[Source document Boundary: Start]

Plan and monitor home design
Figuring out how to choose and work with an architect can be a daunting prospect.
Here’s a solution: an insiders’ guide to navigating the architectural design process, from hiring the architect through the completion of the project.
The American Institute of Architects has launched an online resource to help consumers confidently sort out decisions and choices — with advice that includes examples of other people going through the process.
The Web site is howdesignworks.aia.org.
“We wanted to put this out there as a tool, a resource, to tell people how to choose an architect and then what happens in the course of a project,” Christine McEntee, AIA executive vice president and CEO, said, speaking by phone from Seattle. It’s important to hire an architect who meets your needs, she said. The Web site is designed to help with that — and forestall things that can go wrong.
The resource is designed to cover a wide range of projects, new building as well as renovating, private homes or public-use buildings, AIA spokesman Scott Frank said.
Your purse can be a bouquet
A dainty, special-occasion handbag covered with fresh flowers could be an elegant outfit’s perfect accessory — albeit a short-lived one.
Saundra Parks, a New York-based florist who runs her own business, Daily Blossom, is known for custom floral design. She also makes floral handbags: one-of-a-kind pieces using flowers to transform a functional fashion accessory into a delicate bouquet, too, for special occasions — say, weddings or Mother’s Day. The bags may bloom with hydrangeas or orchids, cactus or roses, or whatever plant life each original design mandates.

[Source document Boundary: End]
[Records provided Boundary: Start]

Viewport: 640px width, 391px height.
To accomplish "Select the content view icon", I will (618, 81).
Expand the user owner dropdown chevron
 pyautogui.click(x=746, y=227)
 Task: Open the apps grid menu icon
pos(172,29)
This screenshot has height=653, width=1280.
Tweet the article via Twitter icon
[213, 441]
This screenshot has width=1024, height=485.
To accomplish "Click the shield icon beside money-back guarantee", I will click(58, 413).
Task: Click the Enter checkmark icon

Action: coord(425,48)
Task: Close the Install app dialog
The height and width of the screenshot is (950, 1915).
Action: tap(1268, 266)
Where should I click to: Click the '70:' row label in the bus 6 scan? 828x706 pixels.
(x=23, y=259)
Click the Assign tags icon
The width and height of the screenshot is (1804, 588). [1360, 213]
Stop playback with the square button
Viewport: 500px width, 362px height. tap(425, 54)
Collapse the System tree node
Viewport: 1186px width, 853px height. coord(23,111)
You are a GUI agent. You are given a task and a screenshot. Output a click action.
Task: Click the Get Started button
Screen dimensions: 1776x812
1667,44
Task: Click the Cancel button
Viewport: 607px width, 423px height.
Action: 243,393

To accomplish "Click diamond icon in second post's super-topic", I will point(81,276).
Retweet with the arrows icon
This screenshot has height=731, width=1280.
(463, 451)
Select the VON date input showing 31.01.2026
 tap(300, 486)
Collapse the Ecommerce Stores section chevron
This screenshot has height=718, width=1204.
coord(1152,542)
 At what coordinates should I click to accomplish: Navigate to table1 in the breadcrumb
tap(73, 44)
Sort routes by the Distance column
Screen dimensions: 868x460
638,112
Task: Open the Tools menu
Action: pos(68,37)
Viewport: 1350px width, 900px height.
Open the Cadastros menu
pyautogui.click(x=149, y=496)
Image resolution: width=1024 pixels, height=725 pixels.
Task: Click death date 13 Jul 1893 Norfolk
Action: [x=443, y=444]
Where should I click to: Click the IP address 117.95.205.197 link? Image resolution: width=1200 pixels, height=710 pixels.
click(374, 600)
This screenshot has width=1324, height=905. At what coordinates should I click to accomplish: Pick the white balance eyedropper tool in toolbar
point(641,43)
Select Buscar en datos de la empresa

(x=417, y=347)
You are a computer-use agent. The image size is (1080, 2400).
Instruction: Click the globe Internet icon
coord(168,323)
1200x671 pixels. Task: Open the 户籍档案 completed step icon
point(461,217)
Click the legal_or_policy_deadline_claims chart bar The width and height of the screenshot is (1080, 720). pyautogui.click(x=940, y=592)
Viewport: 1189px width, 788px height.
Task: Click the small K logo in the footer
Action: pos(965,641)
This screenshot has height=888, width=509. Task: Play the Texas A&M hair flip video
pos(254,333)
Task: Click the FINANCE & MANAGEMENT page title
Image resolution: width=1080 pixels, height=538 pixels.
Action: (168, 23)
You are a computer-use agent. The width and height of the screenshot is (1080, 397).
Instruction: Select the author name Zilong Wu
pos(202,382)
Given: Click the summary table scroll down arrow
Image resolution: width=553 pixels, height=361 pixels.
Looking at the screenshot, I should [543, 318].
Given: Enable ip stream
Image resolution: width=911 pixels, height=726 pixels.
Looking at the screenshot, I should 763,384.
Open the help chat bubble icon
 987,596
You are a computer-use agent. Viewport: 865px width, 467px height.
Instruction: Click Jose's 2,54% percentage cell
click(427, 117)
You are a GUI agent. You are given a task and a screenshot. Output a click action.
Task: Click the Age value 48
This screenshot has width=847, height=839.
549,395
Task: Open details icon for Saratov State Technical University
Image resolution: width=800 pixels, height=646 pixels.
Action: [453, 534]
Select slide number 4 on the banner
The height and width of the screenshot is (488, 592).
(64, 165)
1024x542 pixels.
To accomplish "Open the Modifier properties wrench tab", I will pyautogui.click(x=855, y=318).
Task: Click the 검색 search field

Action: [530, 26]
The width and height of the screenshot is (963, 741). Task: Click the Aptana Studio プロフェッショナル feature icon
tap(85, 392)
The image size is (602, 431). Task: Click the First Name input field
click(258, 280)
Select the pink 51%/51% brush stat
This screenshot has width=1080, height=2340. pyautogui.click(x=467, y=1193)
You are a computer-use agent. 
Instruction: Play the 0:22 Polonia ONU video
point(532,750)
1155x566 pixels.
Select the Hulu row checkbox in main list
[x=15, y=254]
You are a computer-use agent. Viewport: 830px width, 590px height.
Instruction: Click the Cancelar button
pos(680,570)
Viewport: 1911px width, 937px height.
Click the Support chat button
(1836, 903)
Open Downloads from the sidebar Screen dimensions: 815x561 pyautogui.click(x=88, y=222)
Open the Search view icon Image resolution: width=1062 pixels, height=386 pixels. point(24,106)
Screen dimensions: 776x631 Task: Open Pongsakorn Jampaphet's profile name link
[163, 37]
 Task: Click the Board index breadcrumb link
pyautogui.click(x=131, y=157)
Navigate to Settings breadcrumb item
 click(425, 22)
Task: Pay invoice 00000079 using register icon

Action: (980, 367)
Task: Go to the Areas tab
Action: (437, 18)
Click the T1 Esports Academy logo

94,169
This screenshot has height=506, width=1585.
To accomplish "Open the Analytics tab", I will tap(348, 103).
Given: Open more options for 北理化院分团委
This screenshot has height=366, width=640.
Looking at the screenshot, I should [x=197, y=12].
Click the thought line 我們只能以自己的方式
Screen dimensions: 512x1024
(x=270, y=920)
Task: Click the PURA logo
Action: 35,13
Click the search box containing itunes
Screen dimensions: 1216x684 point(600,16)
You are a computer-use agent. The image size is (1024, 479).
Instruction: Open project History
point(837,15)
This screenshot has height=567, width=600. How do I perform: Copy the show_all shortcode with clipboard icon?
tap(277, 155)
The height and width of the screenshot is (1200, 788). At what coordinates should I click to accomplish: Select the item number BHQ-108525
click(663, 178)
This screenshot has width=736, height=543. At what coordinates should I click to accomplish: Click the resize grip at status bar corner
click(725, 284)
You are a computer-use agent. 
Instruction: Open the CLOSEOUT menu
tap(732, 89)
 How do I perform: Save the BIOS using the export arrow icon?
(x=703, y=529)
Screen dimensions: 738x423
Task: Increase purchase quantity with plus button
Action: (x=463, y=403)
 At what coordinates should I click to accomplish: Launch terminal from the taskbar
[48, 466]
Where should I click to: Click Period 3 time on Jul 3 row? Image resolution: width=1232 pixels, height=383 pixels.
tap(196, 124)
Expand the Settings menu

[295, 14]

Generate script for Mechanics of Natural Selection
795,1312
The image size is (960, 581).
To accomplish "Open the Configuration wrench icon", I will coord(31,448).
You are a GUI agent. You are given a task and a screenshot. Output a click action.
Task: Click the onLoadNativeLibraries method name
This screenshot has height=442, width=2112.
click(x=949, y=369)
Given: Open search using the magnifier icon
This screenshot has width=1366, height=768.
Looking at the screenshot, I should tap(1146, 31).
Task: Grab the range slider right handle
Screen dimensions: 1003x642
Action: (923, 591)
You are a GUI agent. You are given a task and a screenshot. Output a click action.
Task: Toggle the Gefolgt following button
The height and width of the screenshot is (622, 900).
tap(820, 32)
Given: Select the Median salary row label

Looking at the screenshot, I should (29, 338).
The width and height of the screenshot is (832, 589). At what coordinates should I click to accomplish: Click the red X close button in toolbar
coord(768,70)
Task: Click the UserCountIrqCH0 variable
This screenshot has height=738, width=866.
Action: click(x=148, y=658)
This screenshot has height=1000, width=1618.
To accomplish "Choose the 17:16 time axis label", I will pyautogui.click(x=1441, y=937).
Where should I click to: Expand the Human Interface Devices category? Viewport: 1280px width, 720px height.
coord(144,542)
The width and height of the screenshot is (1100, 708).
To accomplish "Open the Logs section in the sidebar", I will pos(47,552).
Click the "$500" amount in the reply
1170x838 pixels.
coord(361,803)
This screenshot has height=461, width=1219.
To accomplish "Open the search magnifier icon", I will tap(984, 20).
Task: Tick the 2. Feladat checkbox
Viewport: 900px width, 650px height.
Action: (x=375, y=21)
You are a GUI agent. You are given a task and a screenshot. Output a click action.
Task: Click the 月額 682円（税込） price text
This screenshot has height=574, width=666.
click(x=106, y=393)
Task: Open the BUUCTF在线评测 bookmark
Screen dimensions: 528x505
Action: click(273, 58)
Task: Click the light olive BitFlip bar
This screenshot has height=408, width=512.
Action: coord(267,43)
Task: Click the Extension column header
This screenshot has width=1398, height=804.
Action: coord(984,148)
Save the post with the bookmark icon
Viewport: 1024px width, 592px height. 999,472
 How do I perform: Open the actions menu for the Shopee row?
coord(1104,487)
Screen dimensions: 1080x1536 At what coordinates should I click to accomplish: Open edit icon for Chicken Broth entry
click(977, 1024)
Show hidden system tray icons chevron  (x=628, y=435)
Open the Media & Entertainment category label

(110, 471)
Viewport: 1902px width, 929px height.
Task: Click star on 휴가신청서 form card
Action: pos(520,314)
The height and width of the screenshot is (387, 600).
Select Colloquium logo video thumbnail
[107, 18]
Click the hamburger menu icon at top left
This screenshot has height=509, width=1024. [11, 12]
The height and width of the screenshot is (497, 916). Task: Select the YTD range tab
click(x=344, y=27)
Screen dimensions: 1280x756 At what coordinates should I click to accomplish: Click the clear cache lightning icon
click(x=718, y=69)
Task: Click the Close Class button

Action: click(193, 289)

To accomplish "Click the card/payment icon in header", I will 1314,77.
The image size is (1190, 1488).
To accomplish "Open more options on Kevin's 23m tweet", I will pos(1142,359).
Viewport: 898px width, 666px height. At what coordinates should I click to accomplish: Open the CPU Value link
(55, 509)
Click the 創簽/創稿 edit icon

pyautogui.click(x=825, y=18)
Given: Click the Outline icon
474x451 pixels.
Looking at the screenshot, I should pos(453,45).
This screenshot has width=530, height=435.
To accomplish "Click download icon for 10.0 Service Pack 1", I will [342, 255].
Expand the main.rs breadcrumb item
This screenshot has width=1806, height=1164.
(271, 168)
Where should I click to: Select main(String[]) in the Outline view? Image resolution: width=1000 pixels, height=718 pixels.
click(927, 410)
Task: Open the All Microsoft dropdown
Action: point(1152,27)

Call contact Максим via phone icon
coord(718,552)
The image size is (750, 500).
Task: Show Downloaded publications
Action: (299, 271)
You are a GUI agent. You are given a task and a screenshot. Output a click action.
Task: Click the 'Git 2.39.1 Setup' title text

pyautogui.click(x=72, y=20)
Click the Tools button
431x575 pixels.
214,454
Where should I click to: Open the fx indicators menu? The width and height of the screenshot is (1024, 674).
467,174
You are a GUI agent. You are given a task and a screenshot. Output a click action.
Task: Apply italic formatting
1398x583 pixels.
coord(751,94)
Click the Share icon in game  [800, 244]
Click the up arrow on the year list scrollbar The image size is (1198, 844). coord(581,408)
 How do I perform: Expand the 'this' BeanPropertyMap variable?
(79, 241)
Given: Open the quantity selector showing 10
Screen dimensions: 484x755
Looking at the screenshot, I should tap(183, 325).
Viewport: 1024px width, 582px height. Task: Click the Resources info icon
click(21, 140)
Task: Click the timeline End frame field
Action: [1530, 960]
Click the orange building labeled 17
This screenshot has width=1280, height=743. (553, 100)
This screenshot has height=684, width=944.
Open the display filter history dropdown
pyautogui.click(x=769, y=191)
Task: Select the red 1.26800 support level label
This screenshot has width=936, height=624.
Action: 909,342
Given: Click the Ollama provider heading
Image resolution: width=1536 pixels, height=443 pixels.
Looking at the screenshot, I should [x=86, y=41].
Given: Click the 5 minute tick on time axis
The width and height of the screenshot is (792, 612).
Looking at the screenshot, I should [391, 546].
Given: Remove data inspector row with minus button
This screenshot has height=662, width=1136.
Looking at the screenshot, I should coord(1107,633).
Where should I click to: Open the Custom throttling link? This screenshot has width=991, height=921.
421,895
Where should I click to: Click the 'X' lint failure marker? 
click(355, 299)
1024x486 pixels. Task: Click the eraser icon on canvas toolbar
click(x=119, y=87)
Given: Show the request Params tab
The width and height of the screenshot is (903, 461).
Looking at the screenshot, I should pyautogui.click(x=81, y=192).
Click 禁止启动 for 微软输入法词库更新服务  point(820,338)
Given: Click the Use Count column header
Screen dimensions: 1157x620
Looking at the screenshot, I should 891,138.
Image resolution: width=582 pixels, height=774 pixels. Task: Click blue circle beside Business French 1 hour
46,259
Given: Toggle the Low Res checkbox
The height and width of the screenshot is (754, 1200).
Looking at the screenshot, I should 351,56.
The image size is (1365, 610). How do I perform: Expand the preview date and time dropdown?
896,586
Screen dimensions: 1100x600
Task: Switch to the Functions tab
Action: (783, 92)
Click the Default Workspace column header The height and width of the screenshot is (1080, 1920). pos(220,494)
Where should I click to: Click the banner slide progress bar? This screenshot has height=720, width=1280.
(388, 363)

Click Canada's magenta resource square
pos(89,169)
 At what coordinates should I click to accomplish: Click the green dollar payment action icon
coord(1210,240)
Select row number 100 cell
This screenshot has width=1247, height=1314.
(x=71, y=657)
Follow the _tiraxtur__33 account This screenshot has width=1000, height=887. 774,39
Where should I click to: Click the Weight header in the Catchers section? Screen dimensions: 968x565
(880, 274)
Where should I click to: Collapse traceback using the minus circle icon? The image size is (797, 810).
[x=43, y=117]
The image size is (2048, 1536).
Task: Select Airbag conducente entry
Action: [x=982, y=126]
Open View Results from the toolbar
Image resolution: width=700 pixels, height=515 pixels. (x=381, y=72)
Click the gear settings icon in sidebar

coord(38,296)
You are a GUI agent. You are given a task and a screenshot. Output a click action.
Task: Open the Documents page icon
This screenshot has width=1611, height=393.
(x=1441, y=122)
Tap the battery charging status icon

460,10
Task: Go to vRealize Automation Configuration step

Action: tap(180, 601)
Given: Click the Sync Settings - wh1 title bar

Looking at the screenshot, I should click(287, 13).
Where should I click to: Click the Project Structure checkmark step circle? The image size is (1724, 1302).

[Records provided Boundary: End]

Brief »
Copy the part of the home design and floral handbag article from "The resource is" up to and including "original design mandates." word for word.

Problem solution »
The resource is designed to cover a wide range of projects, new building as well as renovating, private homes or public-use buildings, AIA spokesman Scott Frank said.
Your purse can be a bouquet
A dainty, special-occasion handbag covered with fresh flowers could be an elegant outfit’s perfect accessory — albeit a short-lived one.
Saundra Parks, a New York-based florist who runs her own business, Daily Blossom, is known for custom floral design. She also makes floral handbags: one-of-a-kind pieces using flowers to transform a functional fashion accessory into a delicate bouquet, too, for special occasions — say, weddings or Mother’s Day. The bags may bloom with hydrangeas or orchids, cactus or roses, or whatever plant life each original design mandates.